Cranberry Lacquered Chicken

Thanksgiving is over, and it’s time for our favorite holiday pasttime: figuring out what to do with the leftovers. People often think of ways to creatively re-make leftovers like turkey, ham, mashed potatoes and more into new dishes. But what about Thanksgiving’s favorite condiment, cranberry sauce or compote?

This elegant, yet surprisingly easy meal can be done using your leftover cranberry compote or sauce. If you are using canned or jellied cranberry sauce, simply simmer it in a sauce pot until it’s broken down with the rest of the ingredients listed below, minus the sugar.

But don’t think you have to wait until the holidays to make this meal. You can easily make your own compote at home and even use a whole roasted chicken. Now tell me your guests would not be impressed!


  • 4 organic chicken leg-quarters
  • 1 tsp salt
  • Fresh cracked pepper
  • 1/2 cup cranberry compote

Cranberry/Apricot Compote

  • 16 oz fresh cranberries
  • 1/2 cup apricot preserves
  • 1 cup granulated sugar
  • 1/4 tsp ground cinnamon
  • 1 cup water


Cranberry/Apricot Compote

In a sauce pot, bring all the ingredients to a boil and simmer on low heat for about 20-30 until the cranberries pop and the sauce has thickened. Taste for sweetness. Set aside and let cool.

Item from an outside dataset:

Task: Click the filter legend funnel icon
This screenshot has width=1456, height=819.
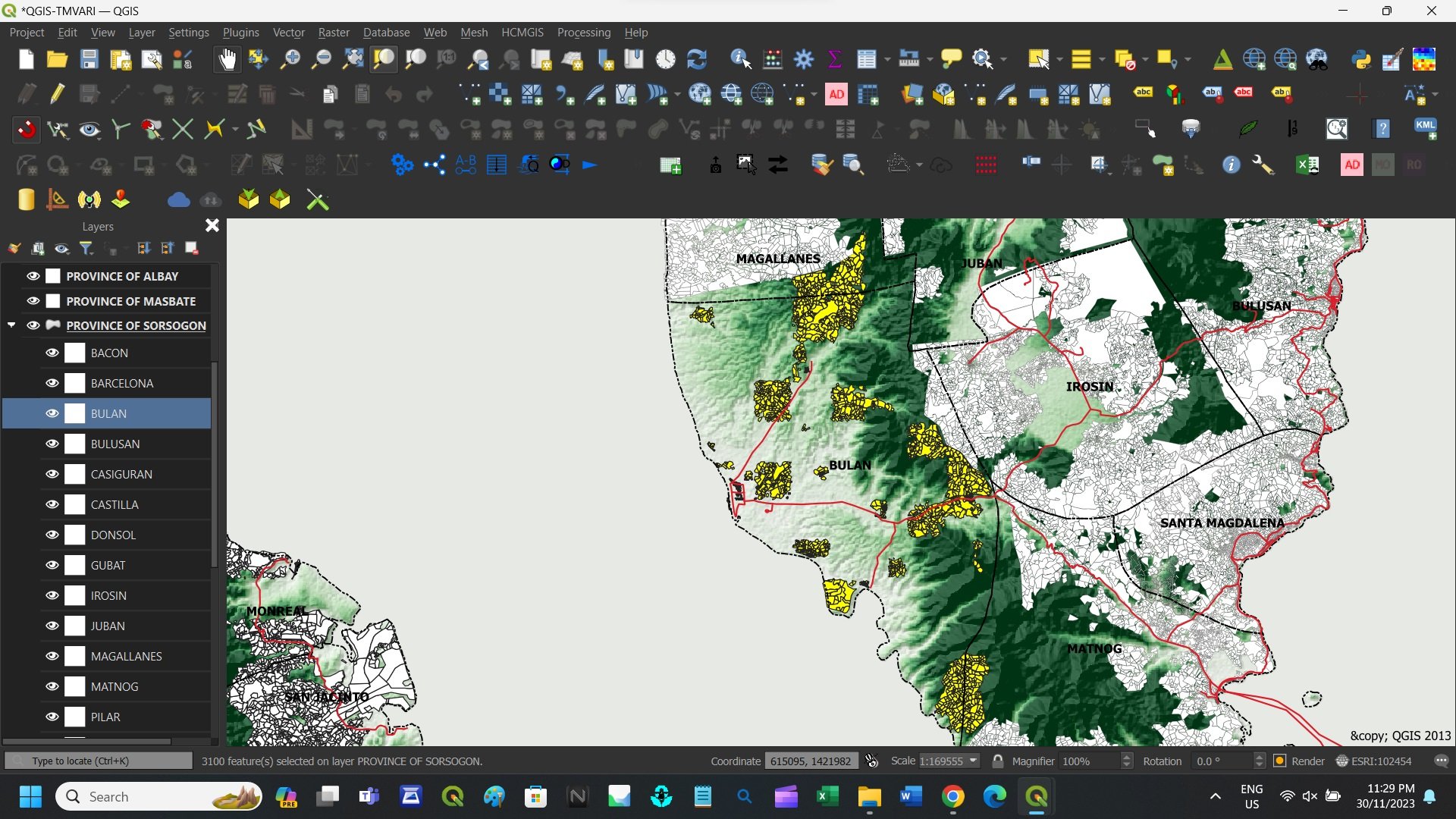Action: 86,248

Cranberry Lacquered Chicken

Heat the oven to 425 degrees. Salt and pepper all sides on the chicken and place in a shallow baking dish.

Spread some compote on the chicken and bake, uncovered for 30 minutes. Take the dish out of the oven and add more compote on top of the chicken, and place back in the oven for another 30 minutes.

Serve with steamed asparagus or any other of your favorite sides. You can refrigerate the rest of the compote for up to one week.

*Make sure to set aside a different spoon/brush to use while spreading compote on the raw chicken to avoid cross-contamination.